My book has been rejected by three editors at three different imprints. I read their notes of rejection like they were love letters. Or break-up letters, I guess.
I read their notes looking for clues, for evasions, for subtext. The longest of these notes was probably six sentences, but I read every word carefully. I read every word twice.
Recently I confided to a friend I was worried that when I started to receive the inevitable rejections of my book they would say something like: Wow, this is NOT a book. I can’t believe you thought it was. We pity you. We hope you didn’t spend four years working on this “memoir,” because that would be such a sad waste of energy. Again, we pity you.
Recently I confided to a friend I was relieved some of the rejections outlined explicitly commercial rationales. I was relieved the editors seemed to think it decent enough, as an art object, as something made out of words, but were worried that the book wouldn’t sell.
These rejections have helped me to stay stubborn. At least for now. At least with this round of rejections.
My grit, my stubbornness, as a writer is due largely to rejection, the continual picking--oneself-up-off-the-groundness of the writing life.
And so now I’m wondering if that’s some of why a cancellation—a delayed rejection, in some sense, a rejection after an acceptance, a “Yes, and then no”—feels different. I’m wondering if a cancellation plays upon our artistic stubbornness in a different way than simply hearing, first and unambiguously, “No.”
Rejection makes me think, OK. How do I work with this sun-warmed lemon? What next? Maybe I wallow for a day or a month. Maybe I tape up my rejections on my bedroom door for a few weeks and then toss them into the garbage. Then I go about the business of making something new, reorienting myself toward today and tomorrow.
Cancellation, though, seems different. Rather than the world saying, "Yes" or "No," it's as if the world is saying: "You and what you were (or what you make) seemed all right, it got our stamp of approval, but then we discovered that you weren't. What you made wasn't. Turns out: you didn't even understand the rules. You didn't understand that the rules were up to us."
Cancellation: You know it's time to make lemonade, but all you've got are oranges and salt.
My show at Bambino’s wasn’t an unmitigated disaster, but I never got the volume right. I started too loud and, by the end of the set, even with nudging down the volume on my amp between songs, both the guitar and the vocals were still too loud.
Finally, at the end of my set, I played my version of the Beach Boys’s “Sloop John B,” which finally got some feet tapping, a few smiles from a few patrons, and seemingly genuine applause.
Nobody fell in love, but I also surmised I hadn’t ruined anyone’s night.

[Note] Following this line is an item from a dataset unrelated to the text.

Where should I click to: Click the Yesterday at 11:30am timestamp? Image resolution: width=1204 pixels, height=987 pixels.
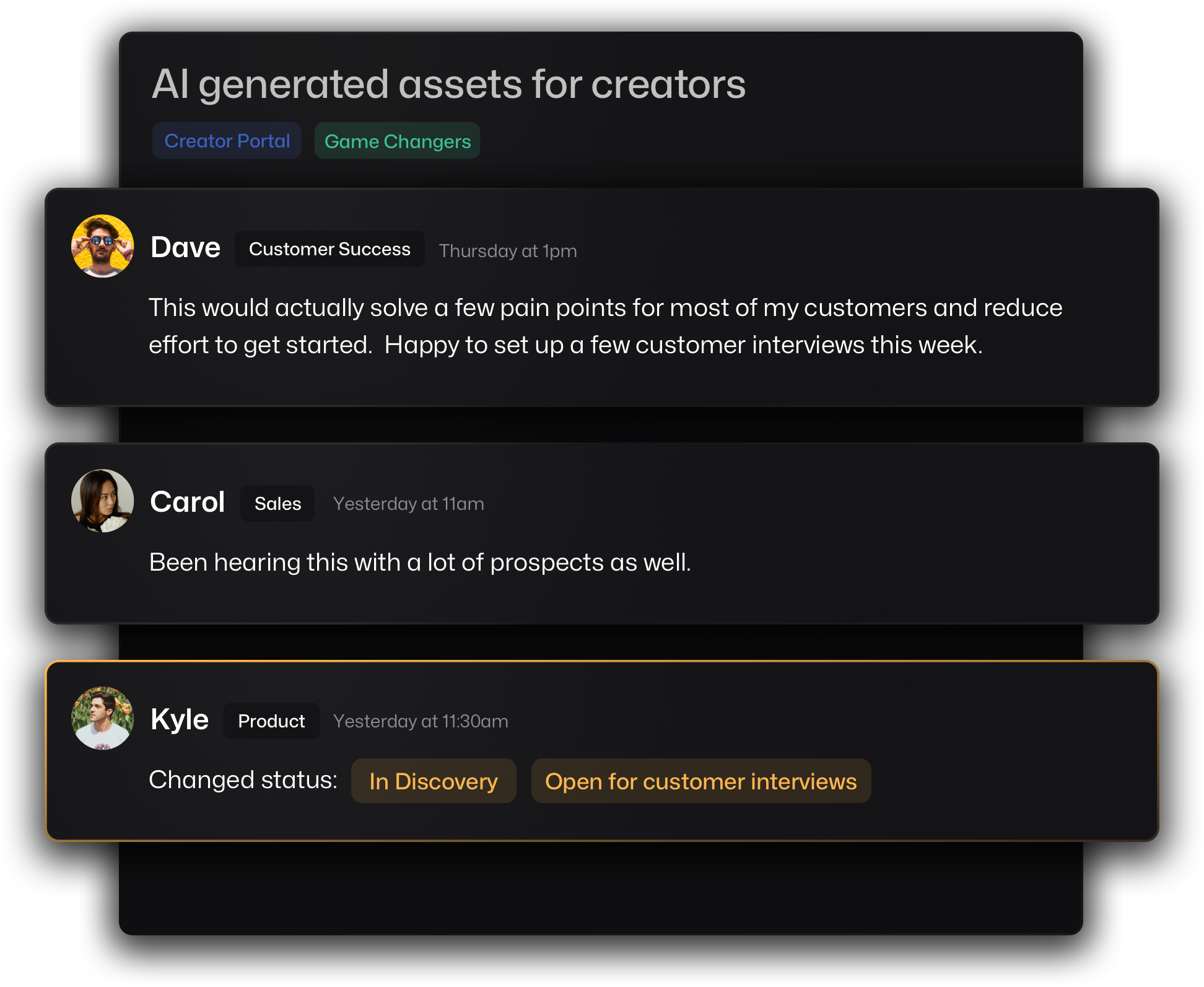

One of the restaurant’s servers called me over when I was packing up, pulled out a calendar, and booked me for the following Friday.
I was thrilled. Not only was I going to have another chance to play my music publicly, I was happy, too, that I was going to have a chance to get it right. The next Friday I’d be playing on the restaurant’s patio, where there’d be more forgiveness on the volume, where I wouldn’t be playing my too-loud music at the equivalent of an adjacent table while folks were trying to order their fettuccine and have a conversation.
So somewhat higher was the height I fell from when, a few days later, a bartender at the restaurant phoned and said he was uninviting me from my upcoming gig, that the server who’d booked me hadn’t checked with him about putting me on the calendar and that, well, he was really the one who did the booking.
I asked if he was rescheduling or canceling.
I wasn’t going to play Bambino’s again. I wasn’t going to have a chance to get the volume right.
I asked him why.
“I just didn’t like it,” he said. “I didn’t like you.”